» **TASKS TO CARRY OUT**:
(A) From the passage on health through the ages, list each thing that the people in their 30's and 20's said being healthy meant.
(B) Quote the passage on health through the ages word for word, starting with "Then, as those" and going on through "at this point.".
(C) For each statement below, say yes or no to whether it agrees with the passage on health through the ages, and quote the words of the passage that decide it.
(i) Those in their 50's and 40's said heart disease was the illness spoken about most.
(ii) Those in their 80's, 70's and 60's had a clear definition of the word "health" when they were growing up.
(iii) Those in their 30's and 20's described health as a natural part of a way of living.

» **EXTRACT PROVIDED**:

In order for us to get the true picture of ‘health through the ages,’ Serge asked us to share about health and life from our age groups, starting with the oldest group all the way down to the youngest group. This is where the whole group was able to see and feel ‘health through the ages’ – basically how we as a society have moved from what was depicted and evident in the photo shown, to what we see and feel in people’s bodies, behaviours and attitudes in and around health today.

Generally it was shared that the people who were in their 80’s, 70’s and 60’s did not really have a clear definition of the word ‘health’ back when they were growing up, except that the absence of sickness generally meant you were healthy. These groups shared things like serious illnesses – such as cancers, diabetes, mental illness – were rare and hardly spoken about; that life and health was one and the same and it did not carry its own activities or definition. Life’s activities back then were what kept you healthy and people didn’t make time to ‘be healthy’ or ‘do health.’ This point alone was very interesting to hear. Health back then was without definition but the way of life was what supported healthy bodies. So at this point there was no compartmentalisation of ‘health’ in life.

Then, as those in their 50’s and 40’s shared, we could start to see that some health fads were coming in; being healthy was getting promoted, but life in general still had more play and activity than it does today. This group shared that people did do sport and for that they exercised and kept healthy, people did have an awareness about eating habits, yet there still was not a complete division between life and health, even though it was starting to creep in. This group also shared that more awareness of some illnesses were creeping in and it was heart disease that was spoken about the most at this point.

As those in their 30’s and 20’s shared, the absolute shift and compartmentalisation of health was obvious along with the great deterioration in the way of life, relationships, behaviours and activities, and the dramatic increase of serious illnesses and diseases within it. This group shared that being healthy meant you went to the gym, went for a run, did aerobics, ate certain fad foods, were a particular image and fitted in, and so on. Yet health here all took place in isolation to life, was a part in life but not a natural part of a way of living.

This means that activities and behaviours that go completely against ‘true health’ – ones that in fact abuse the body such as drinking, excessive exercise, smoking, starving oneself, overeating, eating sugary and fatty foods, spending excessive time on technology devices, getting little sleep, working in drive and so on, can play out while the body that is doing them still considers itself ‘healthy’ because it spends some time at the gym or ‘doing health’ now and then. And so the lie of health today is revealed.

» **PROVIDED INFORMATION**:
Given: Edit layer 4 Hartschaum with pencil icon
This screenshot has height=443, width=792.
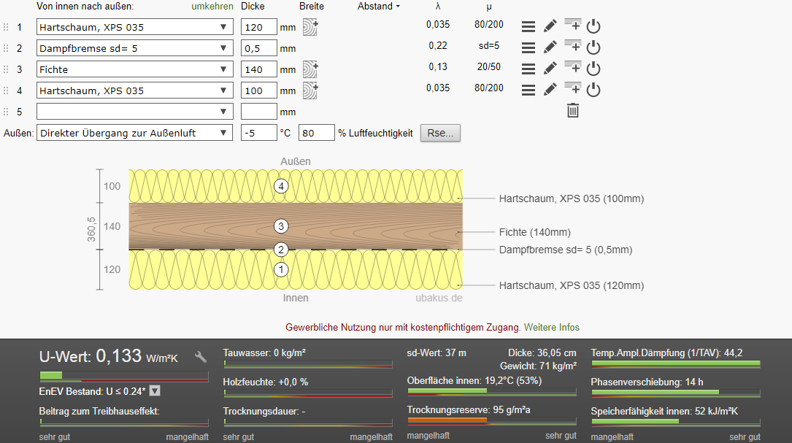Looking at the screenshot, I should [x=550, y=90].
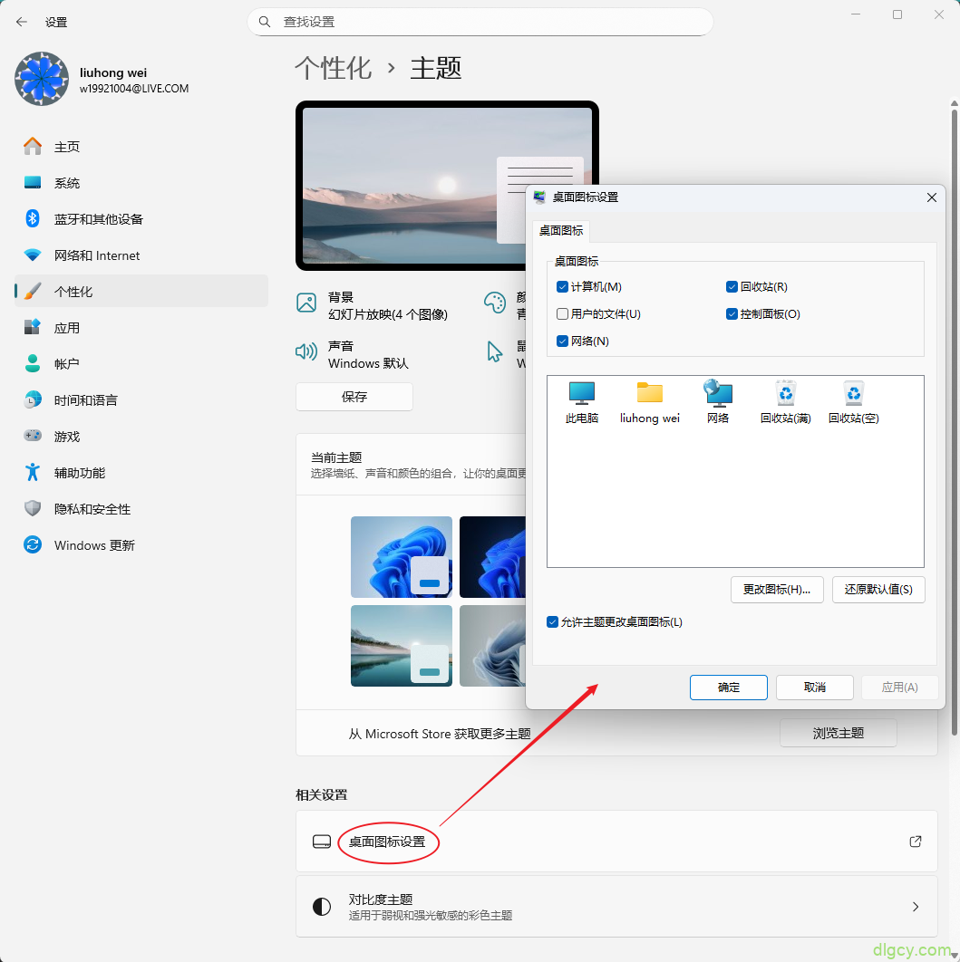Expand the 对比度主题 chevron row
This screenshot has height=962, width=960.
click(915, 907)
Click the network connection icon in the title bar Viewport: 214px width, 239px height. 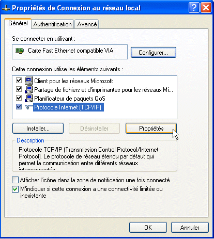6,8
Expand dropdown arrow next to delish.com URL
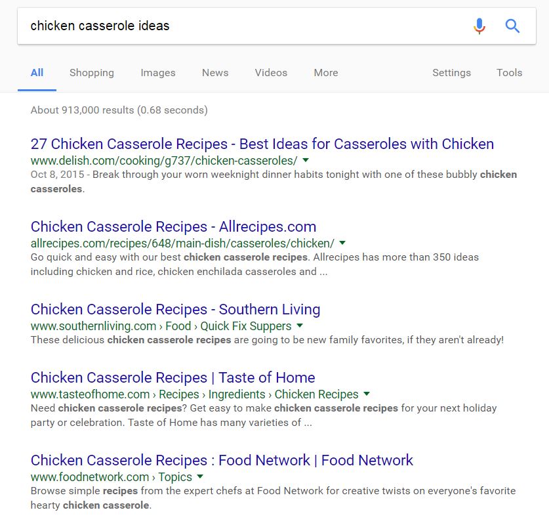This screenshot has height=529, width=549. 306,160
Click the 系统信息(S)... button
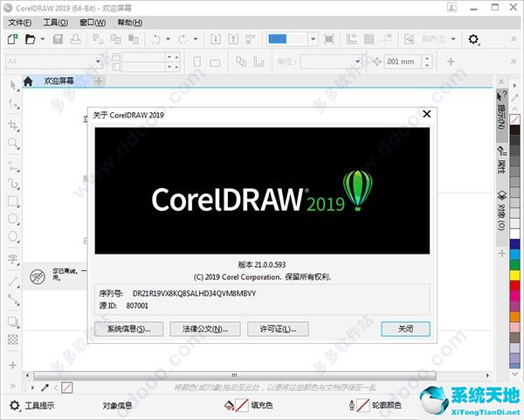Image resolution: width=524 pixels, height=420 pixels. (128, 329)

» **RESPONSES TO THE TASKS**:
(A)
- Going to the gym
- Going for a run
- Doing aerobics
- Eating certain fad foods
- Being a particular image and fitting in

(B)
Then, as those in their 50’s and 40’s shared, we could start to see that some health fads were coming in; being healthy was getting promoted, but life in general still had more play and activity than it does today. This group shared that people did do sport and for that they exercised and kept healthy, people did have an awareness about eating habits, yet there still was not a complete division between life and health, even though it was starting to creep in. This group also shared that more awareness of some illnesses were creeping in and it was heart disease that was spoken about the most at this point.

(C)
(i) Yes: "it was heart disease that was spoken about the most at this point."
(ii) No: "did not really have a clear definition of the word ‘health’ back when they were growing up"
(iii) No: "was a part in life but not a natural part of a way of living."